BRIN index worse than sequential scan for large search set

Mickael van der Beek <mickael.van.der.beek@xxxxxxxxx> · Fri, 24 Feb 2023 17:40:55 +0100

Hello everyone,

I'm playing around with BRIN indexes so as to get a feel for the feature.
During my tests, I was unable to make BRIN indexes perform better than a sequential scan for queries searching for large value sets (20K values in the example down below).

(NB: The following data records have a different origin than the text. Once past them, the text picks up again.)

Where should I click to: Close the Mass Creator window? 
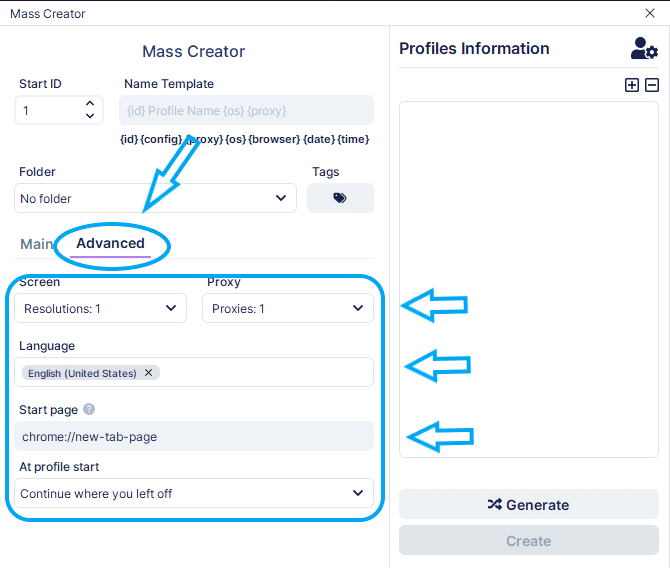coord(650,13)
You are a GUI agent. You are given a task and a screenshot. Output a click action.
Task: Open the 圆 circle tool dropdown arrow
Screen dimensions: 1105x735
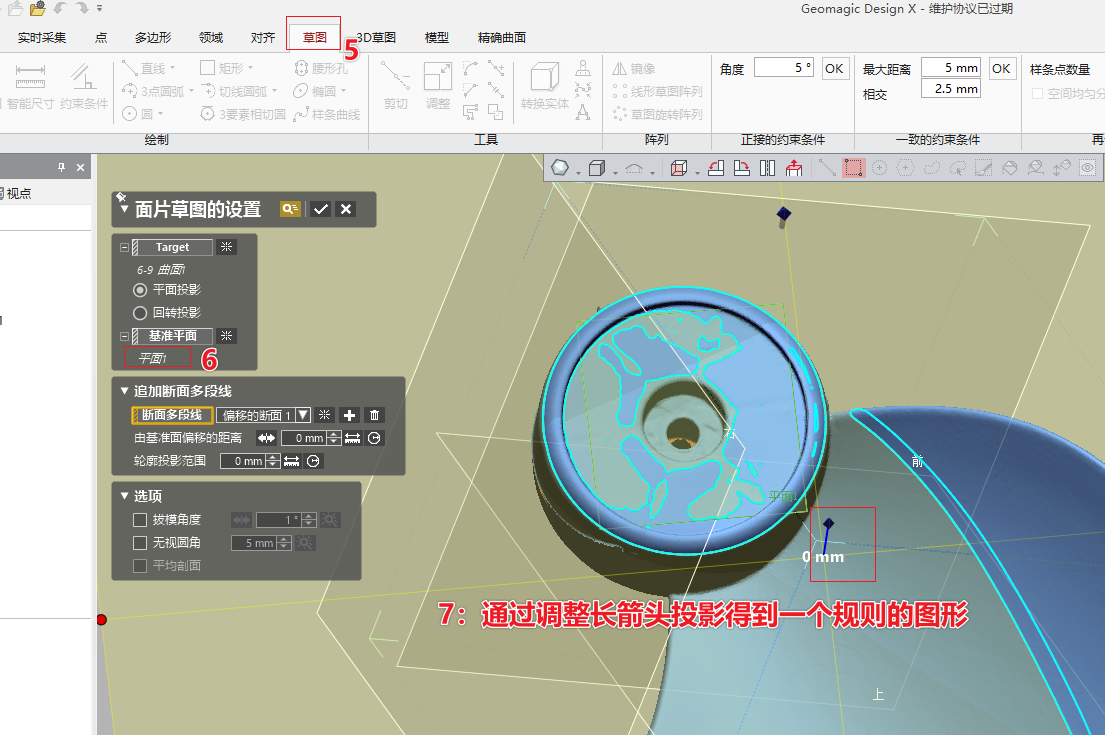coord(160,113)
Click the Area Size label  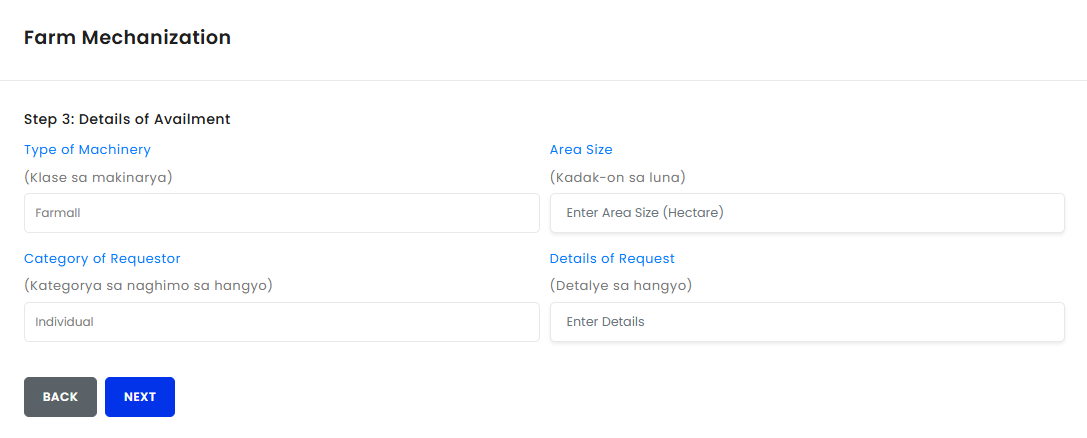coord(581,150)
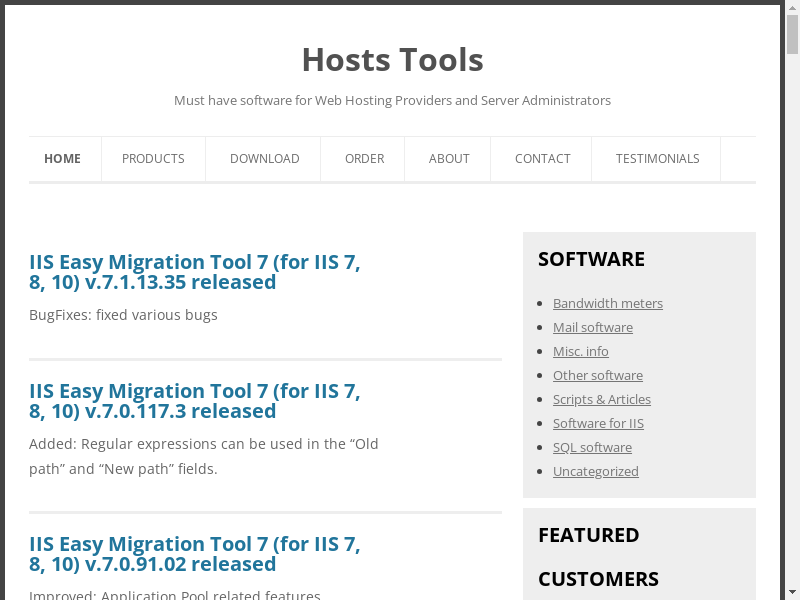Click the scrollbar down arrow

click(x=792, y=591)
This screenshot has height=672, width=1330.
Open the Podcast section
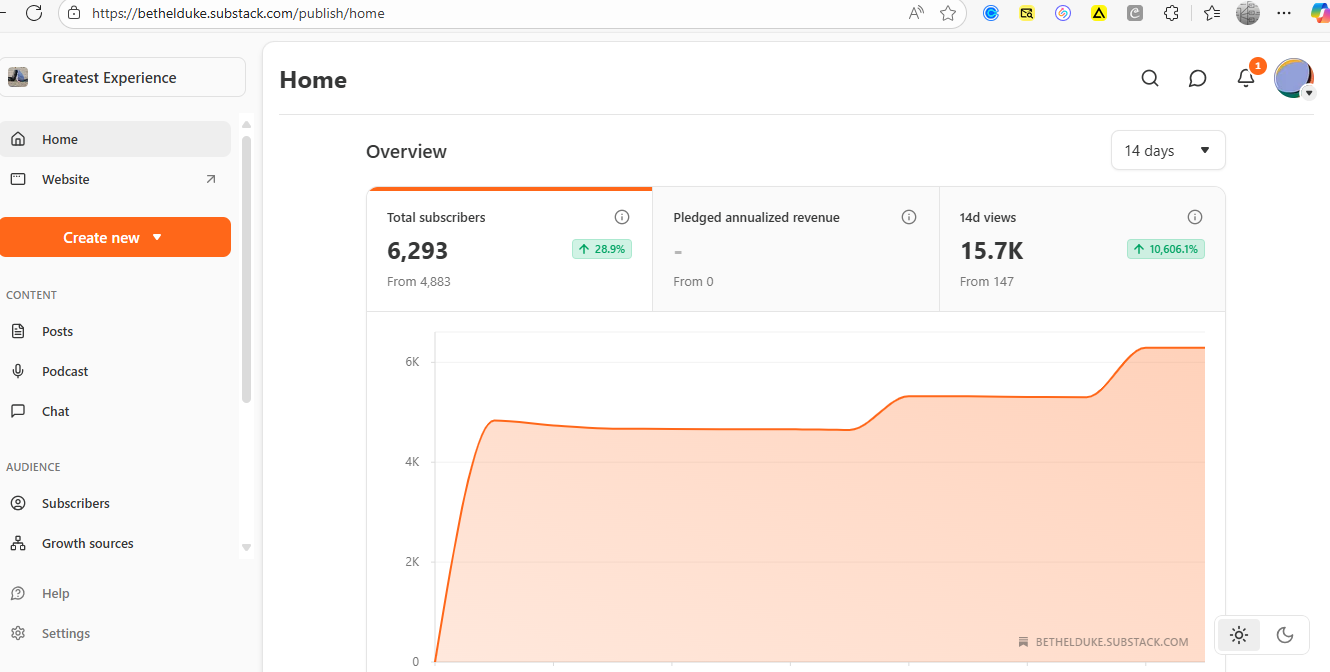pyautogui.click(x=63, y=371)
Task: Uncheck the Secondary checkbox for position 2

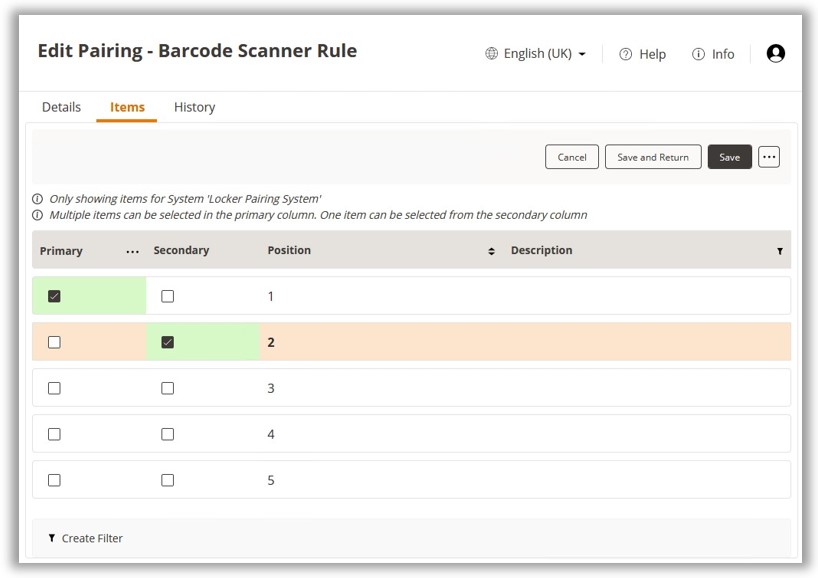Action: coord(167,342)
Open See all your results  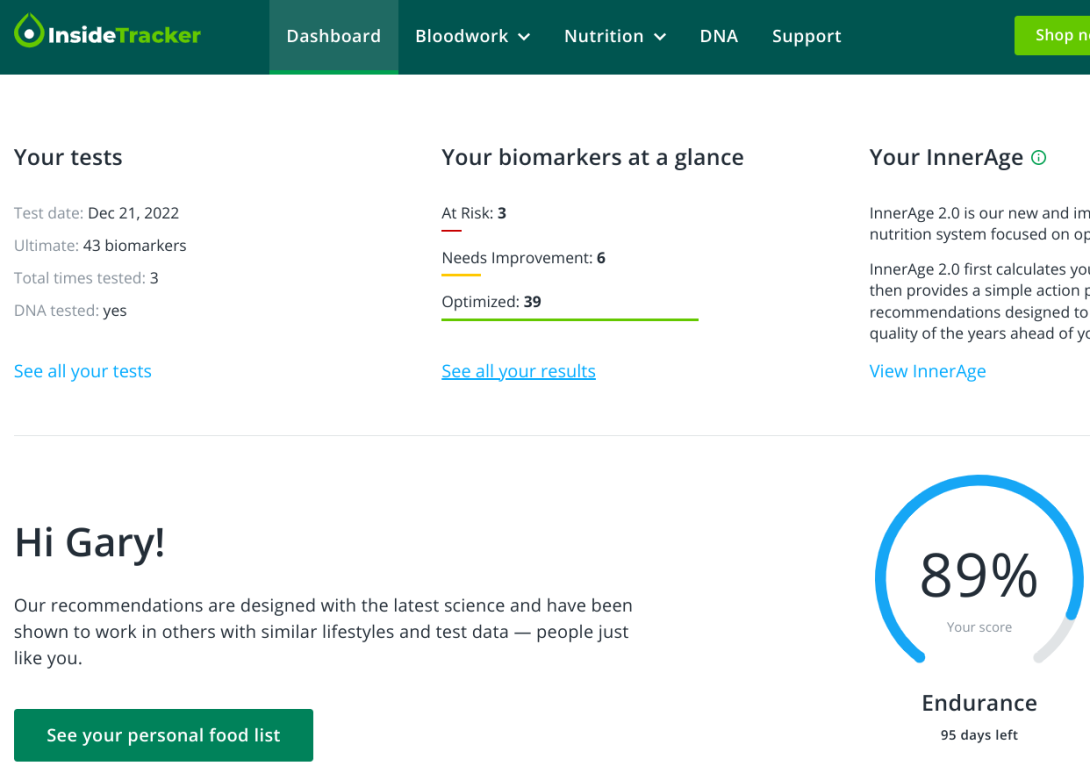point(518,371)
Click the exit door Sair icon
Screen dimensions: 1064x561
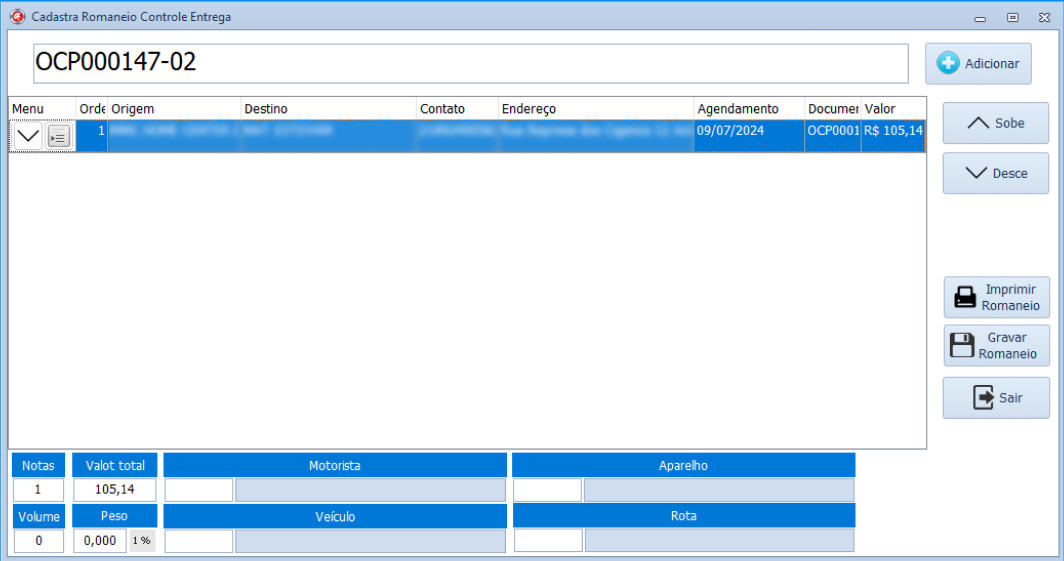[983, 398]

Creating the table with one single BIGINT required column:
CREATE TABLE
  test_brin
  (
    idx BIGINT NOT NULL
  )
WITH
  (
    fillfactor = 100
  )
;

Filling the table with 20 million sorted random BIGINT values:
INSERT INTO
  test_brin
  (
    idx
  )
SELECT
  CAST(FLOOR(RANDOM() * 9223372036854775806) AS BIGINT)
    AS idx
FROM
  GENERATE_SERIES(1, 20 * 1000 * 1000, 1)
    AS g
ORDER BY
  idx ASC
;

Now we cluster the table (even though this shouldn't be needed):
CREATE UNIQUE INDEX test_brin_idx_uniq ON test_brin (idx);
CLUSTER test_brin USING test_brin_idx_uniq;
DROP INDEX test_brin_idx_uniq;

Now we create the BRIN index on what should be a perfectly ordered and dense table:
CREATE INDEX
  test_brin_idx
ON
  test_brin
USING
  BRIN
  (
    idx
  )
;

Let's VACUUM the table just to be safe:
VACUUM test_brin;
VACUUM ANALYSE test_brin;

And now let's query 20K random rows from our 20M total rows:
EXPLAIN (
  ANALYZE,
  VERBOSE,
  COSTS,
  BUFFERS,
  TIMING
)
SELECT
  tb.idx
FROM
  test_brin
    AS tb
WHERE
  EXISTS (
    SELECT
    FROM
      (
        SELECT
          idx
        FROM
          (
            SELECT
              -- Just trying to break the optimisation that would recognize "idx" as being an indexed column
              (idx + (CEIL(RANDOM()) - 1))::BIGINT
                AS idx
            FROM
              test_brin
            ORDER BY
              RANDOM()
            LIMIT
              20000
          )
            AS t
        ORDER BY
          idx ASC
      )
        AS q
    WHERE
      tb.idx = q.idx
  )
;

By default, this query will not use the BRIN index and simply run a 1.5s long sequential scan (hitting 700 MB) and a 2.47s hash join for a total 8.7s query time:

https://explain.dalibo.com/plan/46c3191g8a6c1bc7

If we force the use of the BRIN index using (`SET LOCAL enable_seqscan = OFF;`) the same query will now take 50s with 2.5s spent on the bitmap index scan (hitting 470 MB of data) and a whopping 42s on the bitmap heap scan (hitting 20 GB of data!):

https://explain.dalibo.com/plan/7f73bg9172a8b226

Since the bitmap heap scan is taking a long time, lets reduce the `pages_per_range` parameter from its 128 default value to 32:
CREATE INDEX
  test_brin_idx
ON
  test_brin
USING
  BRIN
  (
    idx
  )
WITH
  (
    pages_per_range = 32
  )
;

The query now takes 25s, half the time we had before, with 9.7s (up from 2.5s) spent on the bitmap index scan (hitting 2.6GB of data, up from 470 MB) and 10s (down from 42s) on the bitmap heap scan (hitting 4.9GB of data, down from 20 GB):

https://explain.dalibo.com/plan/64fh5h1daaheeab3

We go a step further and lower the `pages_per_range` parameter to 8 (the other extreme).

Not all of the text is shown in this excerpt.